> _WHAT YOU ARE ASKED TO DO_
Repeat every record exactly.

** RECORDED DATA follows **

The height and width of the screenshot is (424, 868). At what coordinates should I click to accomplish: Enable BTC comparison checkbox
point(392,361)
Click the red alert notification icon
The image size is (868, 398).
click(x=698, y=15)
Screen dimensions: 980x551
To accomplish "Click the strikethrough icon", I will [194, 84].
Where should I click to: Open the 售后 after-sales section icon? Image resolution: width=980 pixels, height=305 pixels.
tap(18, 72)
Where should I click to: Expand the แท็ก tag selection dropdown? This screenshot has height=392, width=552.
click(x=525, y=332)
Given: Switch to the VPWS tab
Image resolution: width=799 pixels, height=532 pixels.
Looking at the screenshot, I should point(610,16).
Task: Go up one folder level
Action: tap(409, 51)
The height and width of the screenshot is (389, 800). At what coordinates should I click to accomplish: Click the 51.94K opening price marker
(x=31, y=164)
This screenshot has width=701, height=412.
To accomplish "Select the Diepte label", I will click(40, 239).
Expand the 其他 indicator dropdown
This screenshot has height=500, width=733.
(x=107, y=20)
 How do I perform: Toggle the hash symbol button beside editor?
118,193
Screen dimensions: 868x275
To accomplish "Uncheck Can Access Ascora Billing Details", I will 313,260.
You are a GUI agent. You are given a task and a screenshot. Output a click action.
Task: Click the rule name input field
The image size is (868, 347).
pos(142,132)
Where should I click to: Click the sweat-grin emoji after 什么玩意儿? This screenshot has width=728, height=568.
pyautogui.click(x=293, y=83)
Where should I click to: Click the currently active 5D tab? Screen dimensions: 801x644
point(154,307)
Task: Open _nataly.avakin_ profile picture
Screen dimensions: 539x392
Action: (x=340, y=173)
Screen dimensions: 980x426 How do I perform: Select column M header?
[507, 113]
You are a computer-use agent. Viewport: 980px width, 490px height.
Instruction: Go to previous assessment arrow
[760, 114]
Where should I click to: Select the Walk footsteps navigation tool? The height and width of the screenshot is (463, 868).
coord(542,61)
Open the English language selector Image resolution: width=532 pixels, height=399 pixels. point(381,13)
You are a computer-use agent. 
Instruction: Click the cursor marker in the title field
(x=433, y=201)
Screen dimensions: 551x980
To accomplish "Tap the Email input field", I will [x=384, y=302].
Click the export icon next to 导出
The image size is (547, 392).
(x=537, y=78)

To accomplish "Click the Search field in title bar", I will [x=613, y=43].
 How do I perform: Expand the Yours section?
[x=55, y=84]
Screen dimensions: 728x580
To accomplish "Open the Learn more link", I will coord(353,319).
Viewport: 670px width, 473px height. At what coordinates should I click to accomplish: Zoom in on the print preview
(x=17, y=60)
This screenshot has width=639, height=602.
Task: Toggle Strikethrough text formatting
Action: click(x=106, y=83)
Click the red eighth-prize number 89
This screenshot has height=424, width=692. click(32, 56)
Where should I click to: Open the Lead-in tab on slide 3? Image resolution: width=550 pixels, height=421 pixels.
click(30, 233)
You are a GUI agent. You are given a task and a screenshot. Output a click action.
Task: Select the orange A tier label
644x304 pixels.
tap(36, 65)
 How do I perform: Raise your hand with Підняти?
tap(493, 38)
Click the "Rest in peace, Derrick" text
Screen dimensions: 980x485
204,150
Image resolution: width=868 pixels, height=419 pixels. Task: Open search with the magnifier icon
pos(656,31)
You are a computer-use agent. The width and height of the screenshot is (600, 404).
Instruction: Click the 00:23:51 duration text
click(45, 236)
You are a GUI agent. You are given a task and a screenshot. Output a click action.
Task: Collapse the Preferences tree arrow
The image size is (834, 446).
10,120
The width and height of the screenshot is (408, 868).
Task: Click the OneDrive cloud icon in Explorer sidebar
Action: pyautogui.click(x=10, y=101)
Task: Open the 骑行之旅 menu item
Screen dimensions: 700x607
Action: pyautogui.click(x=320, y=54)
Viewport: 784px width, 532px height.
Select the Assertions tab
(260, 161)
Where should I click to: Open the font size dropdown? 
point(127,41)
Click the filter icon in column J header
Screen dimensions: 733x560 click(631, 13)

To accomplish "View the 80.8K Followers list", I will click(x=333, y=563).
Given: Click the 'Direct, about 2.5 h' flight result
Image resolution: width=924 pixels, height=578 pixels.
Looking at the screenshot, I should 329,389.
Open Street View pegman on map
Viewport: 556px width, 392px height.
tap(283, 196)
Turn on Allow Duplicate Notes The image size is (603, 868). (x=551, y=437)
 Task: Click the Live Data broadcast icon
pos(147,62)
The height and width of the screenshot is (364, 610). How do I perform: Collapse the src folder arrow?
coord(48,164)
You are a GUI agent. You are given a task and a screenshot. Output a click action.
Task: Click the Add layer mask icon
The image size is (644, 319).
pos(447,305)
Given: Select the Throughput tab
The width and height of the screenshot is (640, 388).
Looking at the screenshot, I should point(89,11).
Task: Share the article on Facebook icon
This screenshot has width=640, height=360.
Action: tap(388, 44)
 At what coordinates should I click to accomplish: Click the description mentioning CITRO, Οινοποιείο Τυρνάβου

** End of RECORDED DATA **

> _SOLUTION BELOW_
The height and width of the screenshot is (424, 868). At what coordinates should I click to accomplish: Enable BTC comparison checkbox
point(392,361)
Click the red alert notification icon
The image size is (868, 398).
click(x=698, y=15)
Screen dimensions: 980x551
To accomplish "Click the strikethrough icon", I will [194, 84].
Where should I click to: Open the 售后 after-sales section icon? Image resolution: width=980 pixels, height=305 pixels.
tap(18, 72)
Where should I click to: Expand the แท็ก tag selection dropdown? This screenshot has height=392, width=552.
click(x=525, y=332)
Given: Switch to the VPWS tab
Image resolution: width=799 pixels, height=532 pixels.
Looking at the screenshot, I should point(610,16).
Task: Go up one folder level
Action: tap(409, 51)
The height and width of the screenshot is (389, 800). At what coordinates should I click to accomplish: Click the 51.94K opening price marker
(x=31, y=164)
This screenshot has width=701, height=412.
To accomplish "Select the Diepte label", I will click(40, 239).
Expand the 其他 indicator dropdown
This screenshot has height=500, width=733.
(x=107, y=20)
 How do I perform: Toggle the hash symbol button beside editor?
118,193
Screen dimensions: 868x275
To accomplish "Uncheck Can Access Ascora Billing Details", I will 313,260.
You are a GUI agent. You are given a task and a screenshot. Output a click action.
Task: Click the rule name input field
The image size is (868, 347).
pos(142,132)
Where should I click to: Click the sweat-grin emoji after 什么玩意儿? This screenshot has width=728, height=568.
pyautogui.click(x=293, y=83)
Where should I click to: Click the currently active 5D tab? Screen dimensions: 801x644
point(154,307)
Task: Open _nataly.avakin_ profile picture
Screen dimensions: 539x392
Action: (x=340, y=173)
Screen dimensions: 980x426 How do I perform: Select column M header?
[507, 113]
You are a computer-use agent. Viewport: 980px width, 490px height.
Instruction: Go to previous assessment arrow
[760, 114]
Where should I click to: Select the Walk footsteps navigation tool? The height and width of the screenshot is (463, 868).
coord(542,61)
Open the English language selector Image resolution: width=532 pixels, height=399 pixels. point(381,13)
You are a computer-use agent. 
Instruction: Click the cursor marker in the title field
(x=433, y=201)
Screen dimensions: 551x980
To accomplish "Tap the Email input field", I will [x=384, y=302].
Click the export icon next to 导出
The image size is (547, 392).
(x=537, y=78)

To accomplish "Click the Search field in title bar", I will [x=613, y=43].
 How do I perform: Expand the Yours section?
[x=55, y=84]
Screen dimensions: 728x580
To accomplish "Open the Learn more link", I will coord(353,319).
Viewport: 670px width, 473px height. At what coordinates should I click to accomplish: Zoom in on the print preview
(x=17, y=60)
This screenshot has width=639, height=602.
Task: Toggle Strikethrough text formatting
Action: click(x=106, y=83)
Click the red eighth-prize number 89
This screenshot has height=424, width=692. click(32, 56)
Where should I click to: Open the Lead-in tab on slide 3? Image resolution: width=550 pixels, height=421 pixels.
click(30, 233)
You are a GUI agent. You are given a task and a screenshot. Output a click action.
Task: Select the orange A tier label
644x304 pixels.
tap(36, 65)
 How do I perform: Raise your hand with Підняти?
tap(493, 38)
Click the "Rest in peace, Derrick" text
Screen dimensions: 980x485
204,150
Image resolution: width=868 pixels, height=419 pixels. Task: Open search with the magnifier icon
pos(656,31)
You are a computer-use agent. The width and height of the screenshot is (600, 404).
Instruction: Click the 00:23:51 duration text
click(45, 236)
You are a GUI agent. You are given a task and a screenshot. Output a click action.
Task: Collapse the Preferences tree arrow
The image size is (834, 446).
10,120
The width and height of the screenshot is (408, 868).
Task: Click the OneDrive cloud icon in Explorer sidebar
Action: pyautogui.click(x=10, y=101)
Task: Open the 骑行之旅 menu item
Screen dimensions: 700x607
Action: pyautogui.click(x=320, y=54)
Viewport: 784px width, 532px height.
Select the Assertions tab
(260, 161)
Where should I click to: Open the font size dropdown? 
point(127,41)
Click the filter icon in column J header
Screen dimensions: 733x560 click(631, 13)

To accomplish "View the 80.8K Followers list", I will click(x=333, y=563).
Given: Click the 'Direct, about 2.5 h' flight result
Image resolution: width=924 pixels, height=578 pixels.
Looking at the screenshot, I should 329,389.
Open Street View pegman on map
Viewport: 556px width, 392px height.
tap(283, 196)
Turn on Allow Duplicate Notes The image size is (603, 868). (x=551, y=437)
 Task: Click the Live Data broadcast icon
pos(147,62)
The height and width of the screenshot is (364, 610). How do I perform: Collapse the src folder arrow?
coord(48,164)
You are a GUI agent. You are given a task and a screenshot. Output a click action.
Task: Click the Add layer mask icon
The image size is (644, 319).
pos(447,305)
Given: Select the Throughput tab
The width and height of the screenshot is (640, 388).
Looking at the screenshot, I should point(89,11).
Task: Share the article on Facebook icon
This screenshot has width=640, height=360.
Action: tap(388, 44)
 At what coordinates should I click to accomplish: Click the description mentioning CITRO, Οινοποιείο Τυρνάβου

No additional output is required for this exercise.